I transitioned in 2002, the same year Gwen Araujo was murdered in California for being trans. I went to her vigil, where I mourned the death of a fellow trans woman for the first time. Back then, even my close friends “warned” people who might be interested in me that I’m trans. I regularly heard some of those same friends call me “he” when they thought I wasn’t listening, or talk about my body as though I were some specimen in a lab. And back then, I accepted this treatment because I didn’t know to expect better. Gwen herself was consistently misgendered during the trial of her murderers, and blamed for having sex with them without disclosing her trans status.
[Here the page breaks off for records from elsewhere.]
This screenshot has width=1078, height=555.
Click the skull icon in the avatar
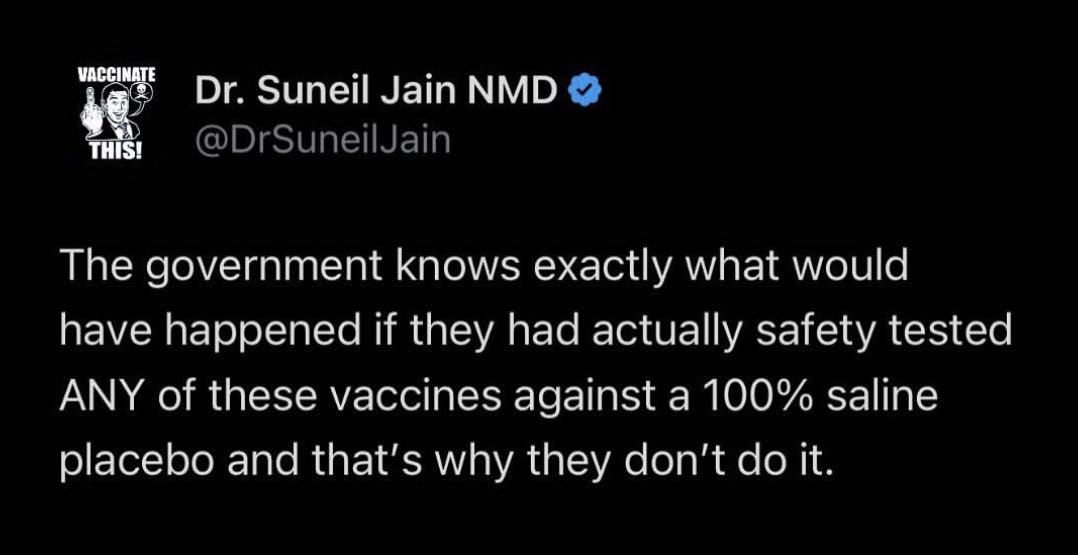[x=141, y=95]
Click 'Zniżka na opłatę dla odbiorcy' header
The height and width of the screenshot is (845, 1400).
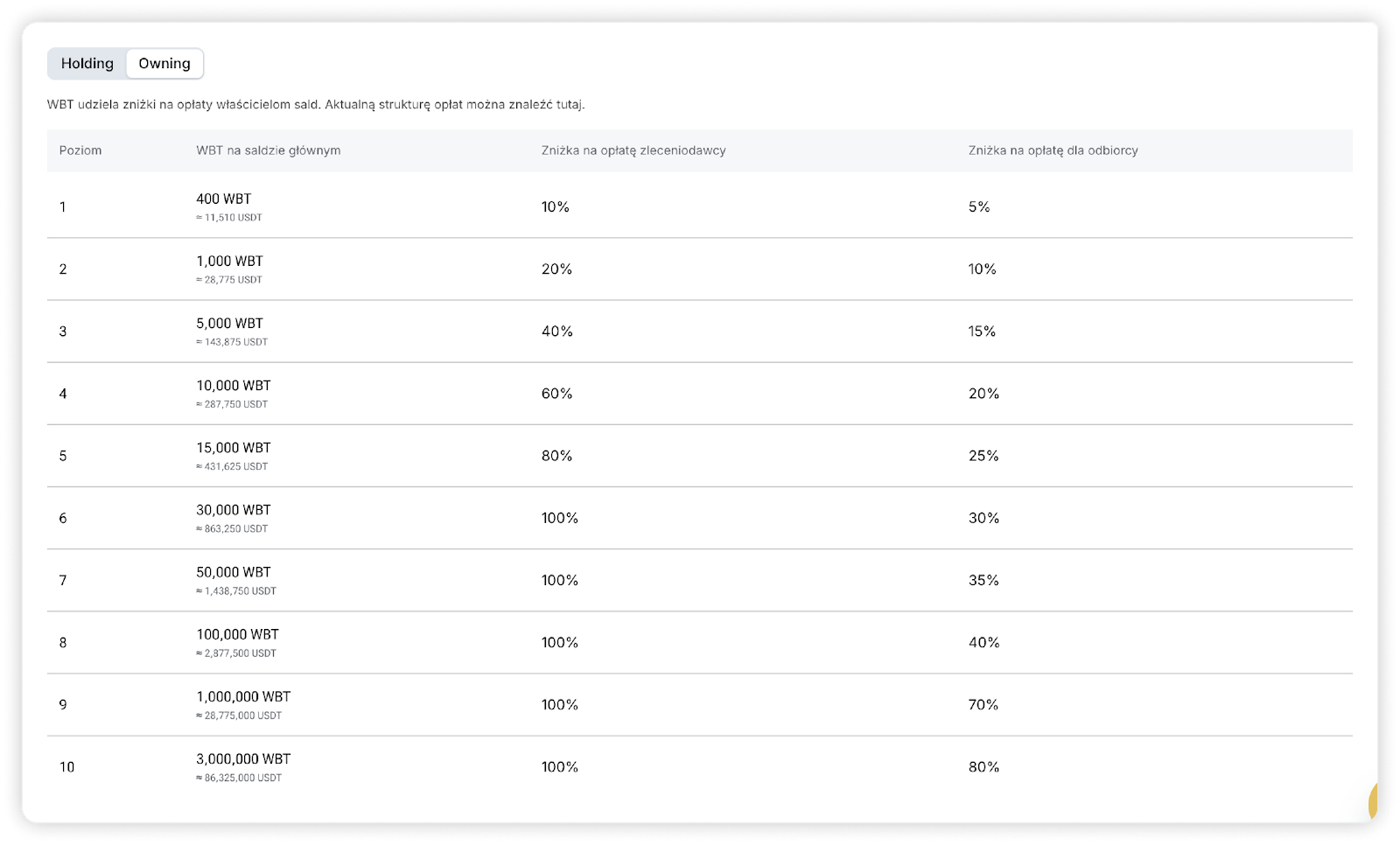coord(1053,150)
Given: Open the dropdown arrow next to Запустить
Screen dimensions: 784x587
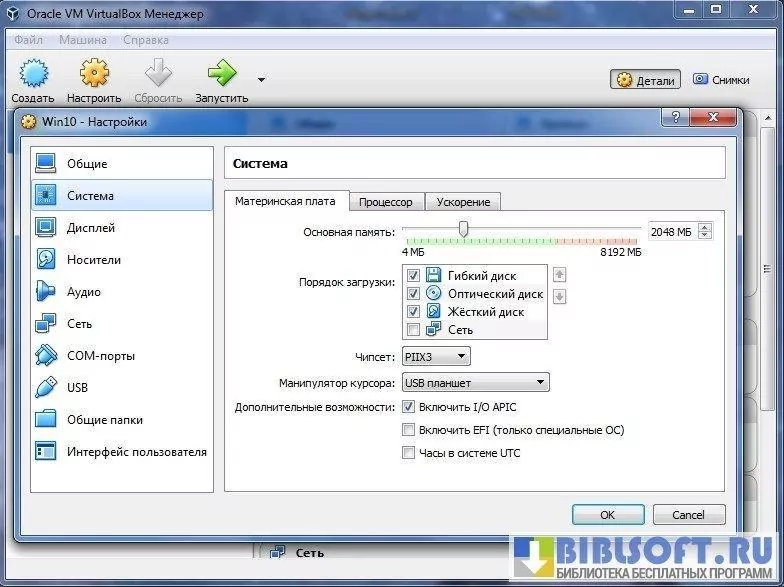Looking at the screenshot, I should 261,80.

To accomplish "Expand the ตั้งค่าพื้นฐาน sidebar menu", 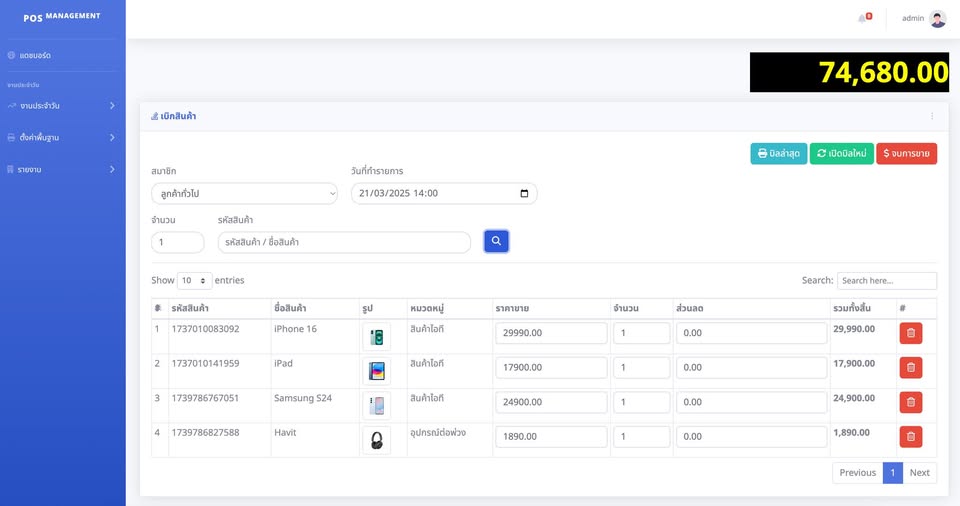I will pyautogui.click(x=62, y=137).
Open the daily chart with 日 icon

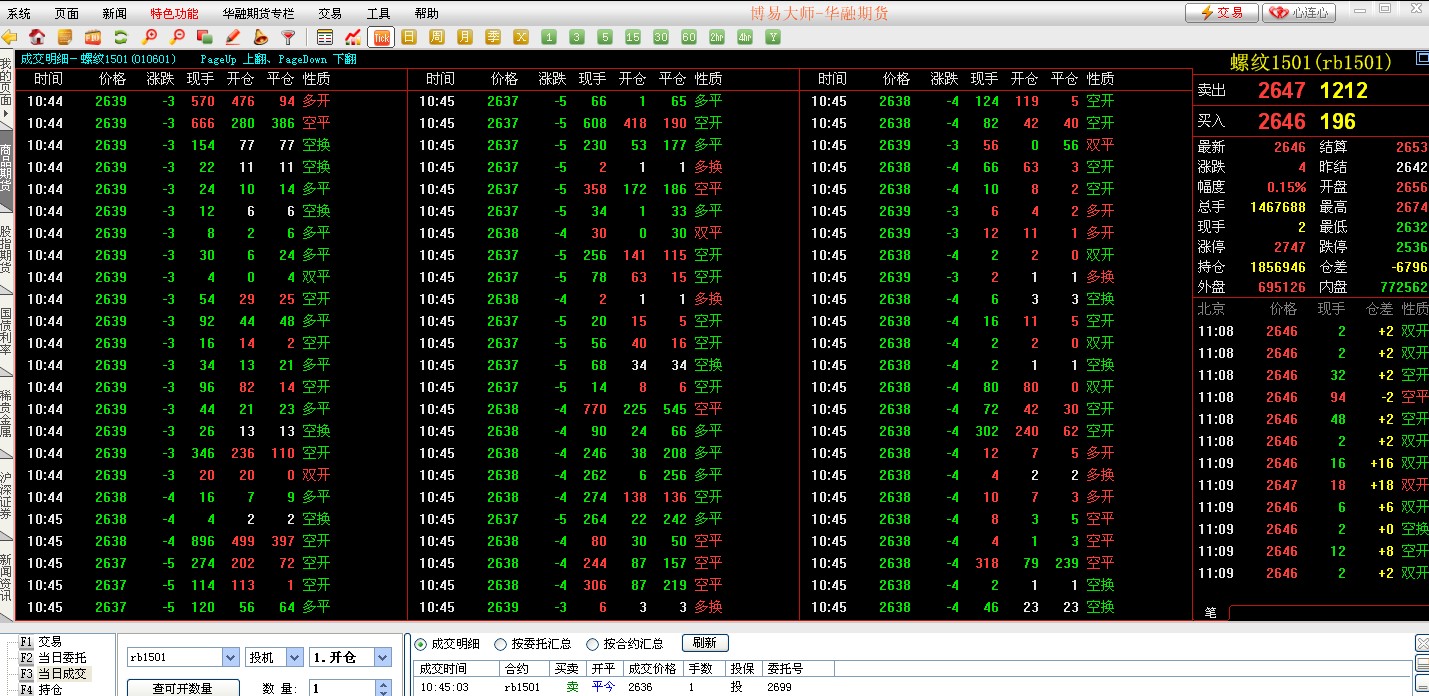click(x=408, y=35)
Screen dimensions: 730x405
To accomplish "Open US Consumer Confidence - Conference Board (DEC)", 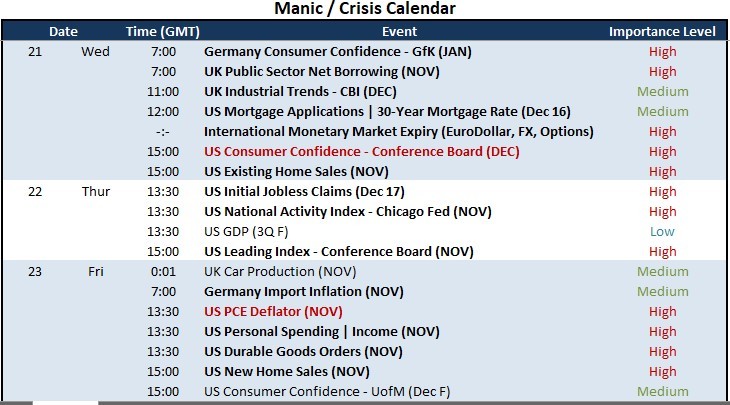I will pos(362,152).

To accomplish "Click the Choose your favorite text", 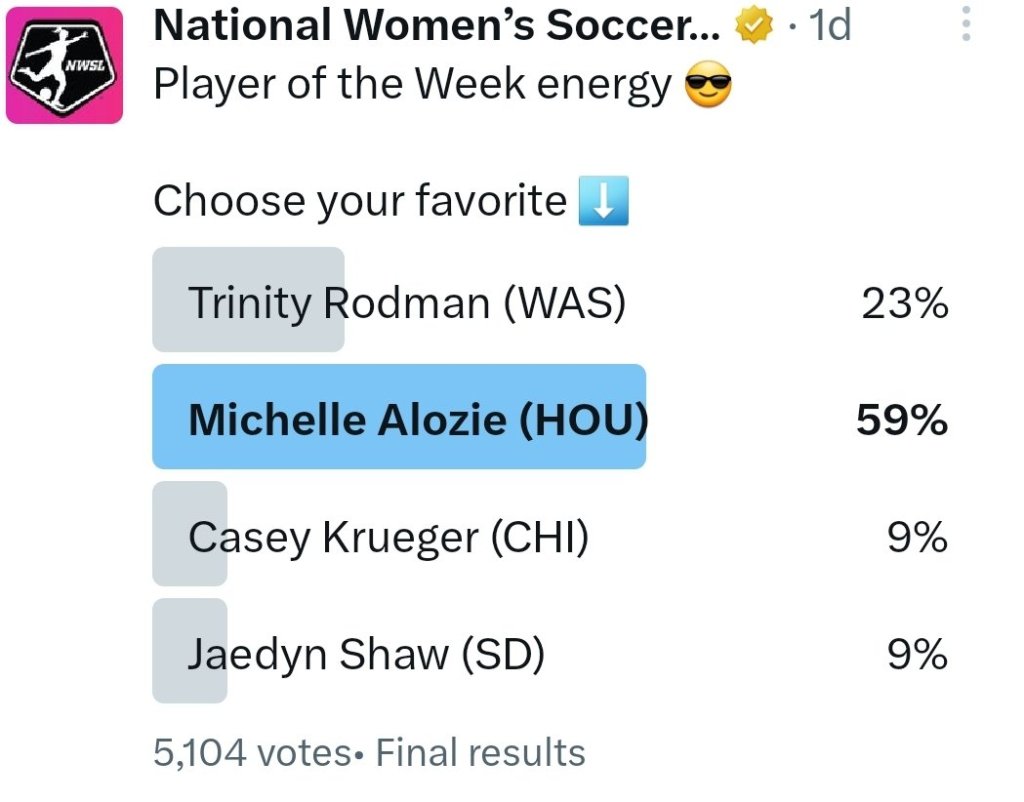I will [360, 200].
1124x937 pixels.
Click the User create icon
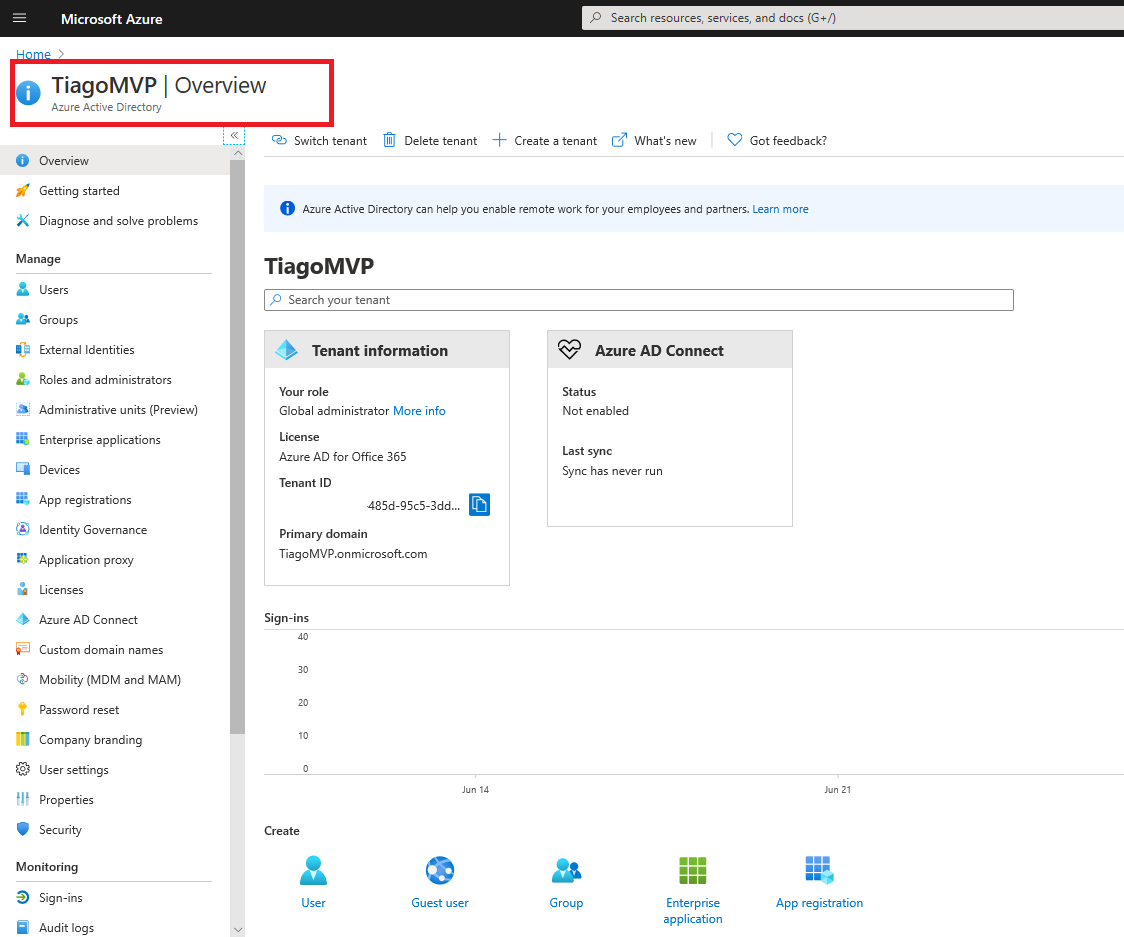313,870
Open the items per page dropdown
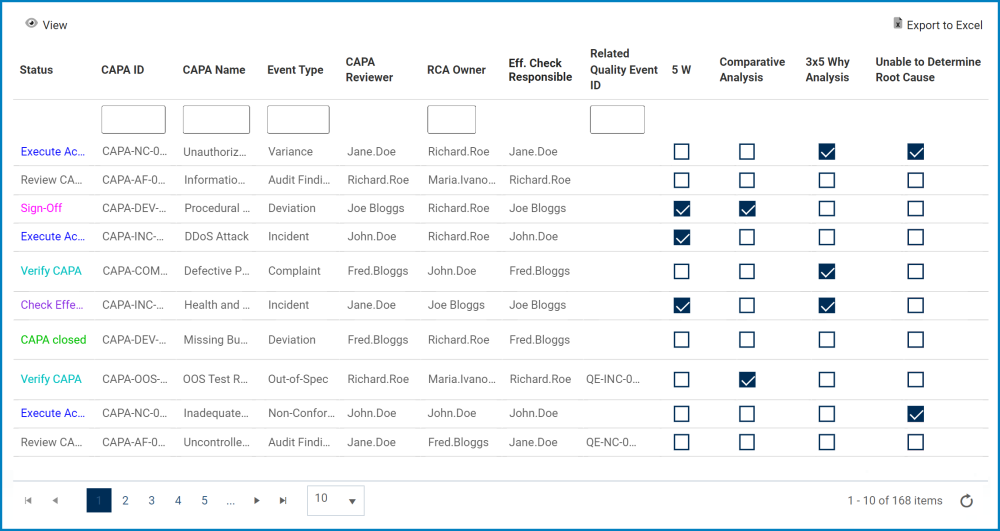1000x531 pixels. [x=335, y=500]
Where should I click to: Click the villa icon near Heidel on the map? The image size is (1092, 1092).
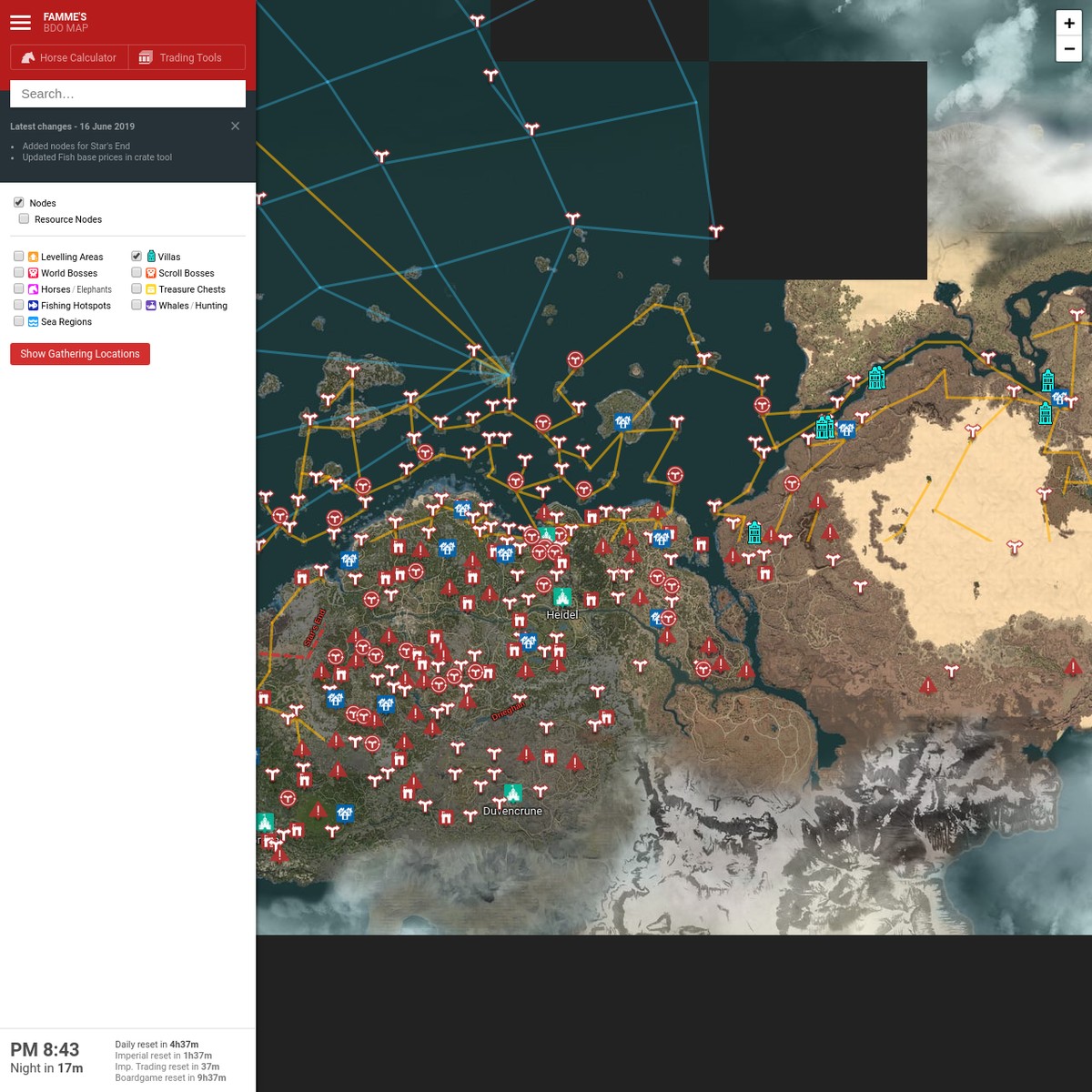coord(562,598)
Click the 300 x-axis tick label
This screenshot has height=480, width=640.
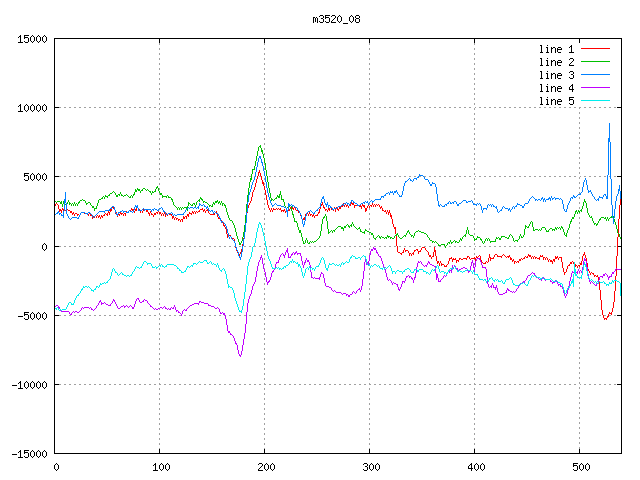pos(370,466)
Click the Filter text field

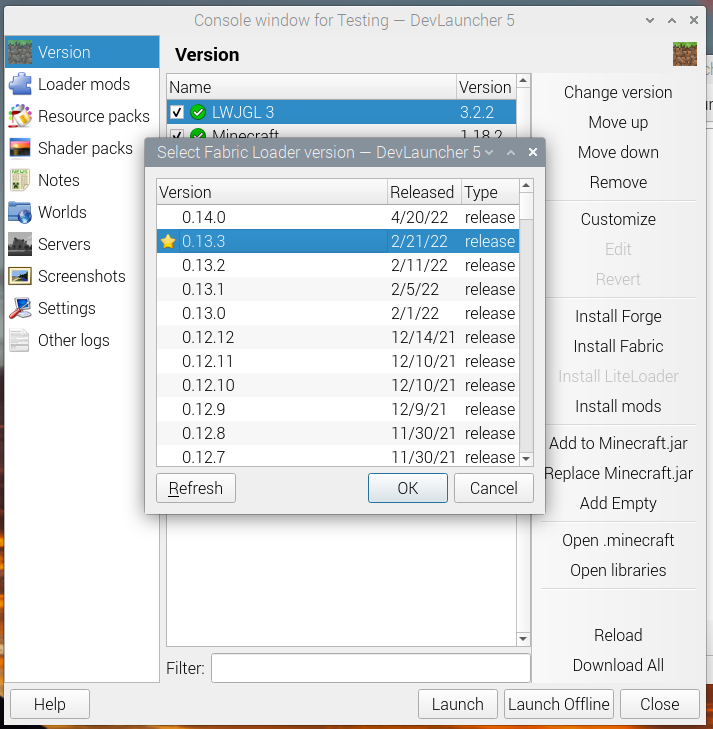click(x=370, y=668)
When I first came to Cornell, these experiences taught me that though I am not ashamed of being trans, I needed to keep my life private to protect myself from being discriminated against and dehumanized. It was only after several years of silence that I became aware that keeping my privacy comes at the cost of making it harder for me to fight for the rights of trans people like me. I realized that hiding my status promotes the belief that who I am is someone to be ashamed of. I am not ashamed. I am proud of who I am and what I’ve accomplished. I live my life with honor and dignity. This is why I choose to be public about my trans identity, even though I have been harassed and discriminated against at Cornell and elsewhere because of it, and that even people close to me have allowed that discrimination to stand.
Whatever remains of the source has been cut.